Although Lewis represented Canada in winning gold at the 1988 Seoul Olympics, he was born in London and returned to Britain after turning professional. In the words of the great George Foreman, Lewis is “no doubt, the best heavyweight of all time.” Lewis, however, disagrees.

Typically respectful, he states simply, “I consider Ali the best ever. He changed everything in the heavyweight division. At his best, there was no one better.” Lewis’s admiration for his idol is no surprise. He considered Muhammad Ali to be a father figure to him, their relationship seeing Lewis acting as a pallbearer at the great fighter’s funeral.

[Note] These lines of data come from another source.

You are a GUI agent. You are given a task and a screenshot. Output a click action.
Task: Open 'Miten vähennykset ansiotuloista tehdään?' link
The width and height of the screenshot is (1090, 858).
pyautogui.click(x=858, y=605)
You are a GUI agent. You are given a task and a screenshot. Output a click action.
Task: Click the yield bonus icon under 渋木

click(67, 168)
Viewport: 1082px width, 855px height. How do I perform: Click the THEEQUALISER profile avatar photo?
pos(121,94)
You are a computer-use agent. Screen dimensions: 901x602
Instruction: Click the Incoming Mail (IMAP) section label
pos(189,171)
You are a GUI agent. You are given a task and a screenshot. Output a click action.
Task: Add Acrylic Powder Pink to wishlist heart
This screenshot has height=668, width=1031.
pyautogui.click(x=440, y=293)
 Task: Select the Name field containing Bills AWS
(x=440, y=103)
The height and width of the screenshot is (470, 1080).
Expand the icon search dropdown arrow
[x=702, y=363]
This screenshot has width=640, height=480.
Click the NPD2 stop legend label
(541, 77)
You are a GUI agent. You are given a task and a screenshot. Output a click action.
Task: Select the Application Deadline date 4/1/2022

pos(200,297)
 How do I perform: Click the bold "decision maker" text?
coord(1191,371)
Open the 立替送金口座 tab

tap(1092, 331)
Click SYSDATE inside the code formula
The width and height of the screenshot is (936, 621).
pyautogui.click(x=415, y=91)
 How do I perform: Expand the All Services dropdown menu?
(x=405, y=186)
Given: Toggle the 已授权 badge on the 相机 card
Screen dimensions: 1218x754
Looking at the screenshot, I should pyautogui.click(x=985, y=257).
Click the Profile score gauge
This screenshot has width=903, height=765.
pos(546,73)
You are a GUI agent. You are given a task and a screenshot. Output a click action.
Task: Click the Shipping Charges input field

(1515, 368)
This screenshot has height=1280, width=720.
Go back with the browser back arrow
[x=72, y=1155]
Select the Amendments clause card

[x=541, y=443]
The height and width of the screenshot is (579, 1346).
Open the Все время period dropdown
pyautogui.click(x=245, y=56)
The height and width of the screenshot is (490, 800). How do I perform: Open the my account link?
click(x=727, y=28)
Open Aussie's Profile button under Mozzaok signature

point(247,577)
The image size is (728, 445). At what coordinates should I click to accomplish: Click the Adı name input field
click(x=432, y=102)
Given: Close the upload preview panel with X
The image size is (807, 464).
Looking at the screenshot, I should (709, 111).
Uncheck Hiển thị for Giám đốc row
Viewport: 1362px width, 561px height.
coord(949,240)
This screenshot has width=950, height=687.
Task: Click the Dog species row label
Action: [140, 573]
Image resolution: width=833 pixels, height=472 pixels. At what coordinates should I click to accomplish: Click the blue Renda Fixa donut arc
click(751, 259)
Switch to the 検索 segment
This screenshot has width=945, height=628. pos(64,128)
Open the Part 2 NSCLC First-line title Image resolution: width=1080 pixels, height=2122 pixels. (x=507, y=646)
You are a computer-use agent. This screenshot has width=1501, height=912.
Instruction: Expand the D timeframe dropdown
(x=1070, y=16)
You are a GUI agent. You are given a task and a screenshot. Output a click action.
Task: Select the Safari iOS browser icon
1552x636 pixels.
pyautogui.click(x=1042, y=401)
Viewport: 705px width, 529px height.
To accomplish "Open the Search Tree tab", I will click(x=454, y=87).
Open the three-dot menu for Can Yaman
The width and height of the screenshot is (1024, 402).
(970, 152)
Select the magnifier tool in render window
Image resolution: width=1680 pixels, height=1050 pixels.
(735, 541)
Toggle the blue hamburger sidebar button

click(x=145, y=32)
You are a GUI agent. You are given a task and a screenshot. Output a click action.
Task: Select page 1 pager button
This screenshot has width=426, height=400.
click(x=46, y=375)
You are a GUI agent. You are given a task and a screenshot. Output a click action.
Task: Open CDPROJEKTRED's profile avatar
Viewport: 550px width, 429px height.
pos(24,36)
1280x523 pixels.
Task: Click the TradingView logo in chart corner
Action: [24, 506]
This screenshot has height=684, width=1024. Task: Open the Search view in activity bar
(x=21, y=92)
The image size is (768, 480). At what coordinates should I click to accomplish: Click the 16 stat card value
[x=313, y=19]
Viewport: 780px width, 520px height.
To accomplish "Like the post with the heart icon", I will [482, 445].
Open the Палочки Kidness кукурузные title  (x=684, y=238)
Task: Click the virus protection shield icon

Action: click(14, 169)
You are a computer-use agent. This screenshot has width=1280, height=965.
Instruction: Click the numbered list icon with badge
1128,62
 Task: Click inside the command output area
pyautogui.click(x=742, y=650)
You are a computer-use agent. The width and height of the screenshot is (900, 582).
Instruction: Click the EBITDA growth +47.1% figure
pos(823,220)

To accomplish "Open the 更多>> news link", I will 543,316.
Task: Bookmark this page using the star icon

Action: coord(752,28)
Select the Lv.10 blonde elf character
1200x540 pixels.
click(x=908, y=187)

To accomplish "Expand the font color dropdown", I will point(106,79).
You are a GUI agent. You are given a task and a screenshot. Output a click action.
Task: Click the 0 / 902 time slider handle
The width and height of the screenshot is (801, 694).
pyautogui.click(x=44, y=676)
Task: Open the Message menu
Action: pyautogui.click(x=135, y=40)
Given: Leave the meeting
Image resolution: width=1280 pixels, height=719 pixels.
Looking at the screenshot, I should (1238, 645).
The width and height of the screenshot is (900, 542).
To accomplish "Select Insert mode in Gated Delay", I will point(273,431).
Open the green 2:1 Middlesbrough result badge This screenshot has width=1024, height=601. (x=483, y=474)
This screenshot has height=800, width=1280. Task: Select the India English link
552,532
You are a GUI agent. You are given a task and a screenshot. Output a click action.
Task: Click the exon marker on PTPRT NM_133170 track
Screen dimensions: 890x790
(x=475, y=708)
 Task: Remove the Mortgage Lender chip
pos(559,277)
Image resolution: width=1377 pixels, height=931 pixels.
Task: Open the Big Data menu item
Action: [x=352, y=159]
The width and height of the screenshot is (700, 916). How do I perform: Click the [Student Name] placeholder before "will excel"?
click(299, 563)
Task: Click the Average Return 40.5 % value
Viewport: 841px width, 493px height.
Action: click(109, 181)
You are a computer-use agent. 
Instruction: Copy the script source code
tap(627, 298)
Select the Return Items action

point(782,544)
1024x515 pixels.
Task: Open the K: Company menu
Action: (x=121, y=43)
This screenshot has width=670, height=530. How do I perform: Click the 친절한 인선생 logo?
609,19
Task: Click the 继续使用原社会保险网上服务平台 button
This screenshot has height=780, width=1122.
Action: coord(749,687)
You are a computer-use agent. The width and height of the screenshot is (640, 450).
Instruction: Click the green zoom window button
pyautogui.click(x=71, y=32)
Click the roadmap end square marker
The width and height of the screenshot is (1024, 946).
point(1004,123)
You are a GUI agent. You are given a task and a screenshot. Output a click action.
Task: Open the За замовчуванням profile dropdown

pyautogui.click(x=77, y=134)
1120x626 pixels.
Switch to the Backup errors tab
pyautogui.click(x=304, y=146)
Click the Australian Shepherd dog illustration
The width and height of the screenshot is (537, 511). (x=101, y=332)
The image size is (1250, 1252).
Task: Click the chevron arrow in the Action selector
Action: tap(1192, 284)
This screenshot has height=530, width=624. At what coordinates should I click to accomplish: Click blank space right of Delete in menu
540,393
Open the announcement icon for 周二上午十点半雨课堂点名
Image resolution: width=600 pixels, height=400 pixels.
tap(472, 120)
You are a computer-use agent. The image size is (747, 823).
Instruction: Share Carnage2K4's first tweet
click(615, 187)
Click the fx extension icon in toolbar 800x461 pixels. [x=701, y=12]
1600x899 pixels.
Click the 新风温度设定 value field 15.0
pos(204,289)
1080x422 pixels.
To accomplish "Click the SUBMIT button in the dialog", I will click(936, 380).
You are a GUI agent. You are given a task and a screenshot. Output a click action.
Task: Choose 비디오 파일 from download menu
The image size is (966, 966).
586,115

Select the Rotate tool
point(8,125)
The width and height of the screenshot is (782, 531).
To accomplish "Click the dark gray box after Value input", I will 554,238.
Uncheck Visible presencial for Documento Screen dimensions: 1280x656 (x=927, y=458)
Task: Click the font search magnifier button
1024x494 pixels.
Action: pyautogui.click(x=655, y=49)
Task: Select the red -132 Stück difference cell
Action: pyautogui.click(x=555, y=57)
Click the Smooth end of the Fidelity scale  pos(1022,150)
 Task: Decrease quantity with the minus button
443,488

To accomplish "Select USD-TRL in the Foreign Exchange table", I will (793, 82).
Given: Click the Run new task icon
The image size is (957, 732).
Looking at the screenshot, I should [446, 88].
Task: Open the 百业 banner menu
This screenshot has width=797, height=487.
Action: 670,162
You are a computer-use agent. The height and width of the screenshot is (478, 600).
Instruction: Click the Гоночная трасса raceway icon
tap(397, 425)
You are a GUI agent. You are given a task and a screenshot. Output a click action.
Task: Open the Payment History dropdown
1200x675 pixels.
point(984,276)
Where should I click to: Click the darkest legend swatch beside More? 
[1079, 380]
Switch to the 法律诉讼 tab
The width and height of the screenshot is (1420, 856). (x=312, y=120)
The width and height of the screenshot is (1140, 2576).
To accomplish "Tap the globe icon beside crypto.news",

Yet, for all his humility and rejection of Foreman’s tribute, the facts don’t lie – the career of Lennox Lewis stacks up alongside the greats of any sport. Having moved to Canada as a twelve-year-old and flourished as a key member of his school’s basketball and football teams, it was the individuality of boxing that led ‘The Lion’ to choose the ring over his alternatives.

“On team sports, you can have a great season and in the championship game a teammate can drop the ball or miss a shot and it’s all over. I liked boxing because I didn’t have to rely on others to win – only myself.

“If you’re gifted with all of the physical aspects, then [a great boxer] is someone who is committed to learning the art of boxing, who is willing to sacrifice to achieve his or her goals. Life has a way of weeding out those who aren’t prepared to stay fully committed and focused on their goals, someone who is willing to learn in any way possible – from other people’s mistakes, or from your own, you must be open to learning. Someone who is disciplined enough to stay focused inside and outside of the ring on all of the things necessary to reach their goals and better themselves.”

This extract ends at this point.